Mafia Capitale non esiste più, resta il problema della certezza della pena

Paolo Ielo: "Una sentenza che riconosce l'esistenza di un'associazione a delinquere"

Mafia Capitale non esiste più, resta il problema della certezza della pena

"Mafia Capitale" non esiste più, almeno per il momento. Lo hanno deciso i giudici della X Sezione penale del Tribunale di Roma. Per capire il ragionamento dei magistrati che non hanno riconosciuto il reato più grave, l'associazione di stampo mafiosa (416 bis cp)  contestato a un buon numero degli imputati, bisognerà attendere il deposito della motivazione della sentenza. Nel frattempo - e nonostante le pesanti condanne inflitte - i difensori dei maggiori protagonisti del processo, (l'ex estremista di destra  Massimo Carminati e il capo delle cooperative Salvatore Buzzi, condannati rispettivamente a 20 e 19 anni di reclusione)  hanno quasi gioito alla lettura del dispositivo che escludeva l'associazione mafiosa (forse perchè intravedono la possibilità di ottenere in appello uno sconto di pena?). Molto asciutto e contenuto il procuratore aggiunto  Paolo Ielo: "una sentenza che riconosce l'esistenza di un'associazione a delinquere semplice non mafiosa. Le sentenze vanno rispettate. Questa ci dà torto su alcuni aspetti ma in altri riconosce il lavoro che abbiamo svolto".

   Fermo restando che le organizzazioni mafiose a Roma - come nel nord Italia - hanno le loro ramificazioni provate da numerose indagini e processi condotti dalla varie procure antimafia distrettuali, a mio avviso il problema reale scaturito dalla sentenza dei giudici sul processo Mafia Capitale non è tanto la sussistenza del reato mafioso (di per se molto importante) ma la certezza della pena inflitta agli imputati. Questo forse rappresenta il nodo principale che affligge la nostra società e che spesso ha scatenato accese polemiche. Troppe volte, infatti, in base agli indulti o ai benefici previsti dalla legge Gozzini, che privilegia la rieducazione del detenuto rispetto all'aspetto punitivo della pena, ci si è trovati di fronte a casi di pericolosi criminali evasi dopo un permesso premio o tornati a commettere gli stessi reati per i quali erano stati arrestati, condannati e poi rimessi anticipatamente in libertà grazie agli sconti di pena ottenuti nel corso della detenzione. Fermo restando il mio giudizio a favore della Gozzini, perché giusto il principio del recupero e del reinserimento nella società dei detenuti che hanno dimostrato un vero cambiamento di vita, forse l'applicazione dei benefici della legge dovrebbe essere valutata più attentamente dagli addetti ai lavori. Vale a dire: assistenti sociali, psicologi, struttura carceraria (che rilasciano relazioni periodiche sul percorso rieducativo del recluso) e infine dal giudice o dal tribunale di Sorveglianza cui spetta la decisione finale se concedere i permessi premio, sconti di pena dovuti alla buona condotta e semilibertà. 

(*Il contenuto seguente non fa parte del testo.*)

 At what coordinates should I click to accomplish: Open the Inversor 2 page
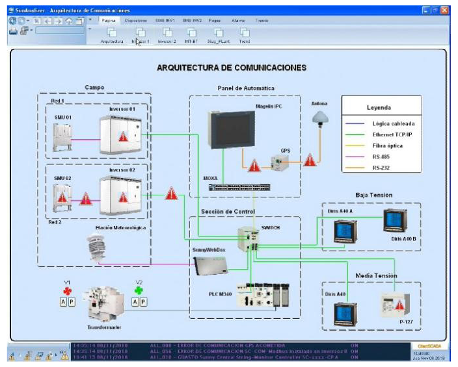[x=167, y=32]
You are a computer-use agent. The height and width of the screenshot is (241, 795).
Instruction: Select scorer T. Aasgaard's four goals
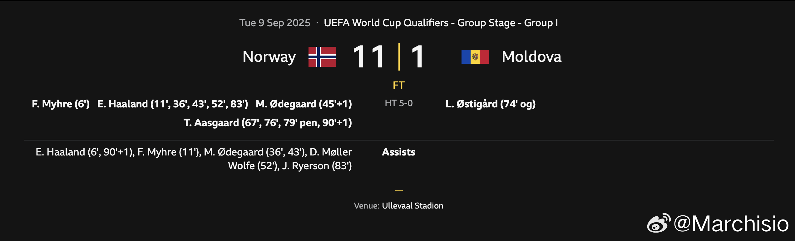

   I personaggi coinvolti e condannati nel processo "Mafia Capitale" ora ribattezzata "Mazzetta Capitale" non sono soggetti tranquilli, ci sono pregiudicati per gravissimi reati per i quali erano stati condannati in precedenza e che poi, probabilmente grazie agli indulti o alla legge Gozzini, hanno potuto usufruire di sconti di pena e permessi vari fino a ottenere la libertà. Poi ci sono esponenti politici condannati per la prima volta nella loro vita per l'accusa di corruzione. Ci sono anche pregiudicati minori come Matteo Calvio, uomo di fiducia di Carminati, che aveva un soprannome che la dice lunga sulla sua presunta specializzazione: "spezzapollici".  Molti dei condannati hanno già ottenuto la libertà o gli arresti domiciliari. Spero che in un prossimo futuro i loro nomi non siano associati a nuovi e diversi episodi criminosi. 

   Il problema del processo contro Carminati-Buzzi e company non può quindi limitarsi alla sussistenza o meno del reato mafioso, aspetto principale della vicenda sul quale però bisogna aspettare il deposito della motivazione della sentenza. Le sentenze si possono commentare, criticare, elogiare ma si rispettano. I tempi del 'porto delle nebbie' (così era stati ribattezzati negli anni '70 gli uffici giudiziari romani) sono ormai ricordi lontani. Quello che invece si deve temere sono i tempi processuali: entro 1 anno e sei mesi  deve concludersi il processo di appello (che potrebbe cocnludersi con un ulteriore sconto di pena o con il riconoscimento dell'assoziazione mafiosa, chissà), in caso contrario tutti i condannati ancora detenuti tornerebbero in libertà per decorrenza dei termini della custodia cautelare.